The Best Exercises You Can Ever Do

Harvard Medical School put together this list of “5 of the best exercises you can ever do” and I like them because it touches upon so many areas that I think are for getting more people to exercise:

  • Accessibility – the exercises mentioned here are accessible to nearly everyone without having to pay excessive gym fees
  • Not skill level dependent – Folks from all skill levels can participate in these activities.
  • Purpose – Besides losing weight or gaining muscle, these exercises have an added benefit of increasing balance or halting memory loss.

Examples and quotes below are from the Harvard Medical School:

1. Swimming: “Swimming is good for individuals with arthritis because it’s less weight bearing,” explains Dr. I-Min Lee, professor of medicine at Harvard Medical School.
Research finds that swimming can improve your mental state and put you in a better mood. Water aerobics is another option. These classes help you burn calories and tone up.

2. Tai Chi: Because the classes are offered at various levels, tai chi is accessible, and valuable, for people of all ages and fitness levels. “It’s particularly good for older people because balance is an important component of fitness, and balance is something we lose as we get older,” Dr. Lee says.

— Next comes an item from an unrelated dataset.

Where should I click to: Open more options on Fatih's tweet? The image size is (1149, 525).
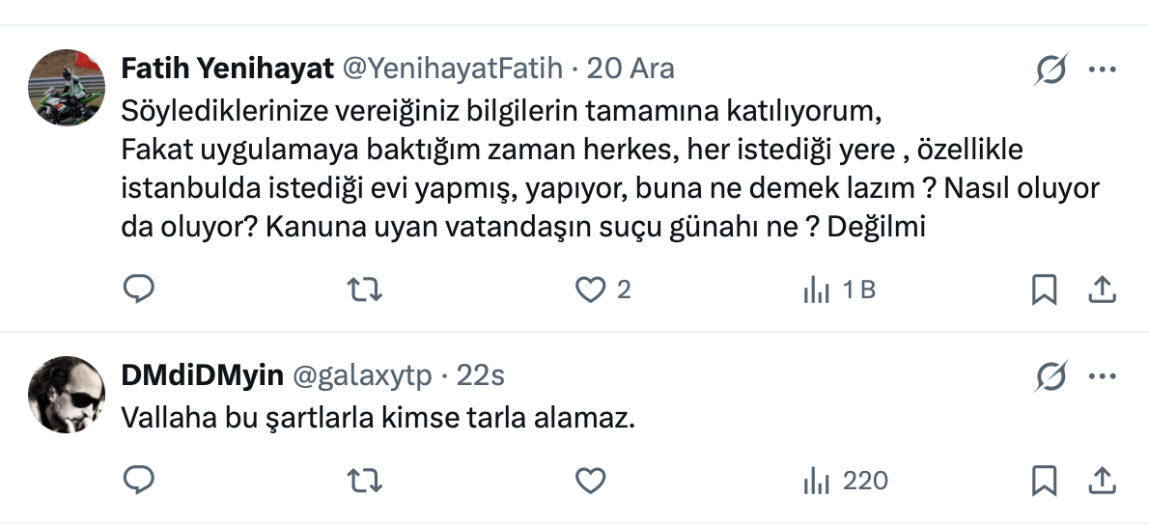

3. Strength Training: Muscle also helps burn calories. “The more muscle you have, the more calories you burn, so it’s easier to maintain your weight,” says Dr. Lee. Strength training might also help preserve your ability to remember.

4. Walking: Walking is simple yet powerful. It can help you stay trim, improve cholesterol levels, strengthen bones, keep blood pressure in check, lift your mood and lower your risk for a number of diseases (diabetes and heart disease for example). A number of studies have shown that walking and other physical activities can improve memory and resist age-related memory loss.

5. Kegel exercises: These exercises won’t help you look better, but they do something just as important — strengthen the pelvic floor muscles that support the bladder. Strong pelvic floor muscles can go a long way toward preventing incontinence.